Recorded data Block Start

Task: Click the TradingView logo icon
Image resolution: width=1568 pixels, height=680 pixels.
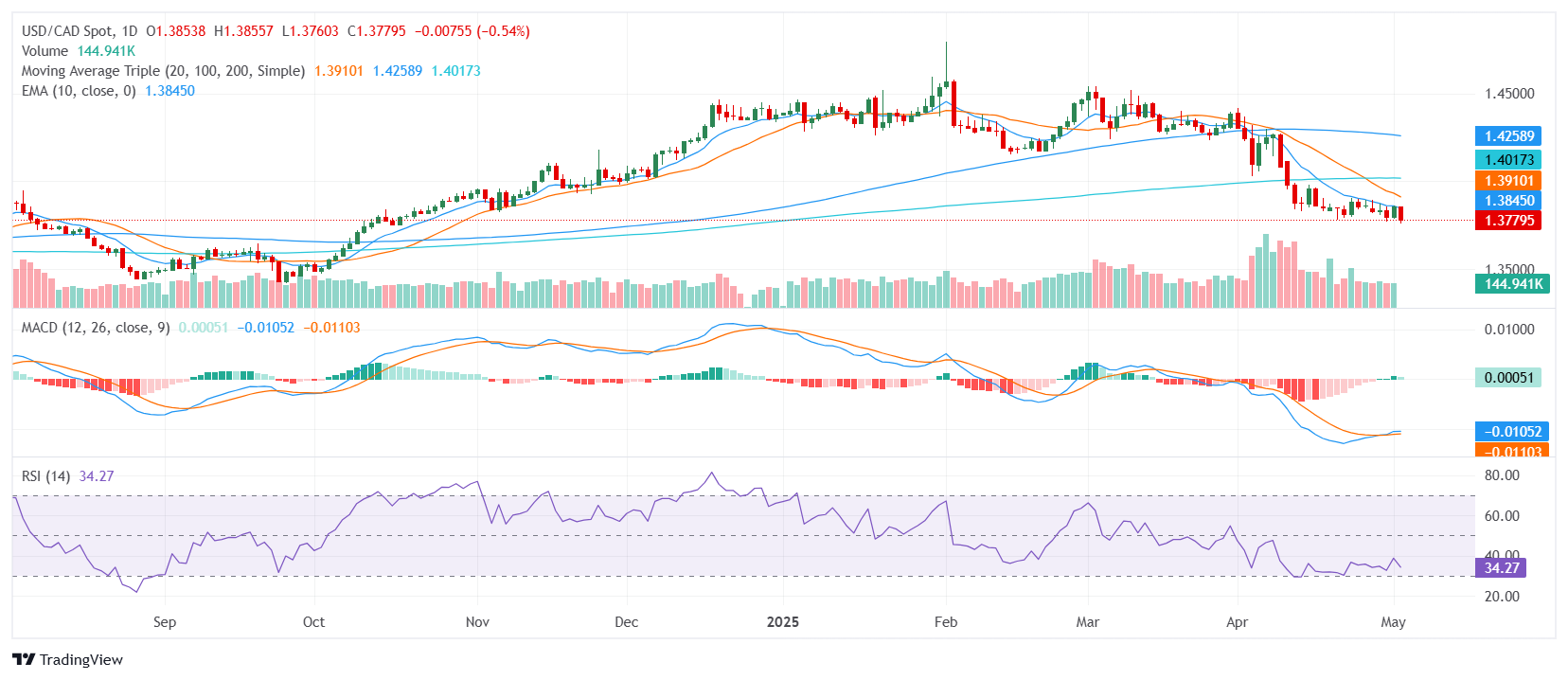Action: click(24, 660)
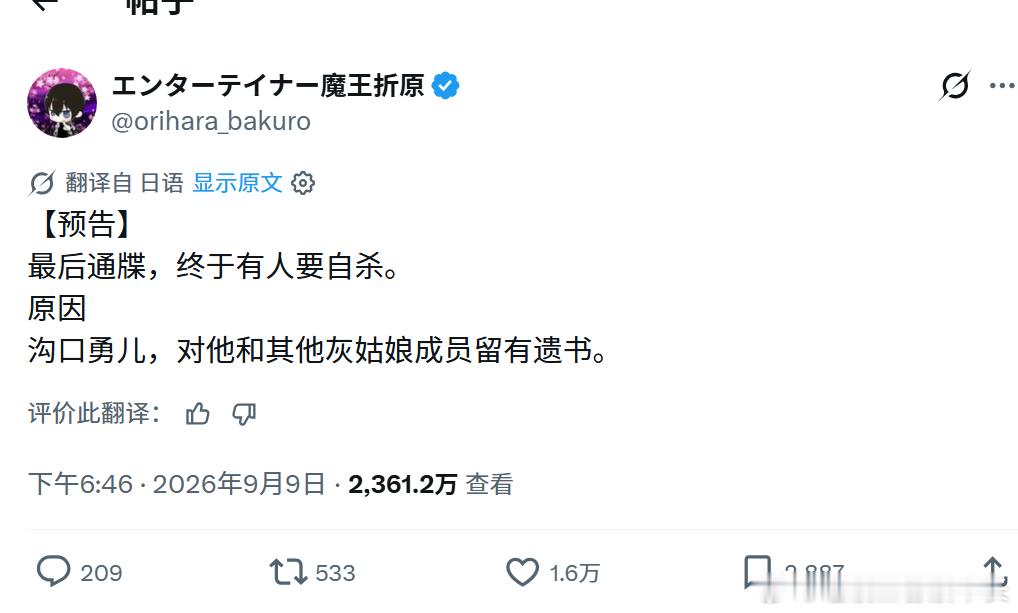1018x613 pixels.
Task: Open the three-dot more options menu
Action: point(1002,86)
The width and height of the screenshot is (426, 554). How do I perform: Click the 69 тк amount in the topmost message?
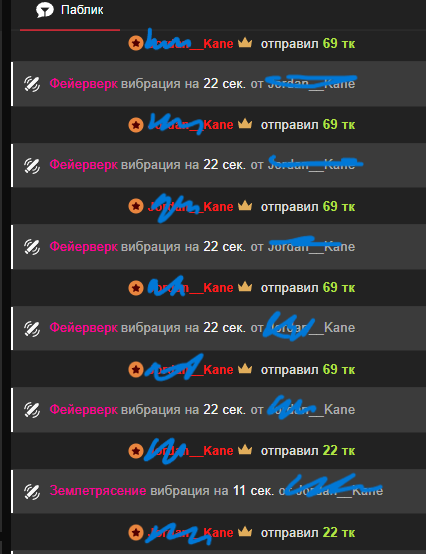(338, 43)
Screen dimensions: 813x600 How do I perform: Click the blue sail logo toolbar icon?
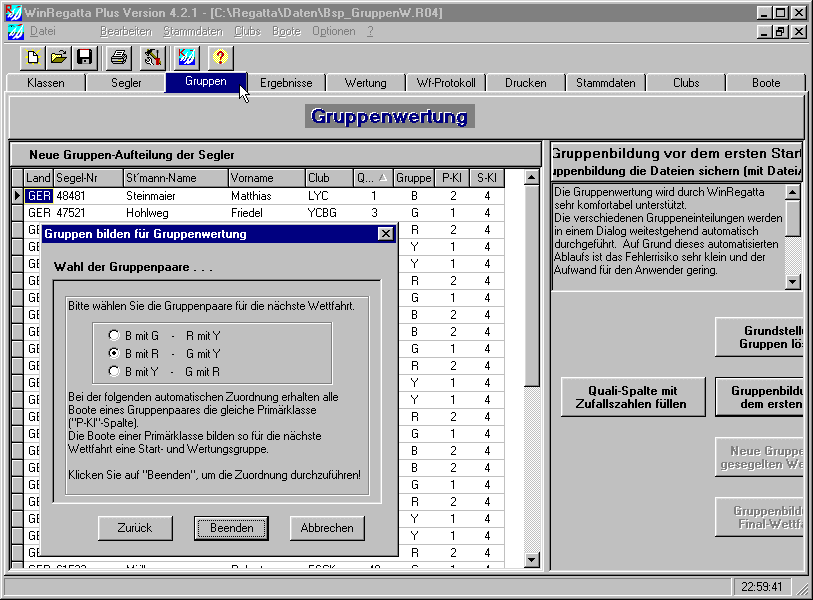tap(186, 57)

Recorded data Block End

● **What to do**: Copy out the material above in full and exactly; its pictures are not to appear.

● **Solution for this task**:
Task: Click the TradingView logo icon
Image resolution: width=1568 pixels, height=680 pixels.
Action: click(24, 660)
1018x613 pixels.
Task: Open the three-dot more options menu
Action: point(1002,86)
The width and height of the screenshot is (426, 554). How do I perform: Click the 69 тк amount in the topmost message?
(338, 43)
Screen dimensions: 813x600 How do I perform: Click the blue sail logo toolbar icon?
tap(186, 57)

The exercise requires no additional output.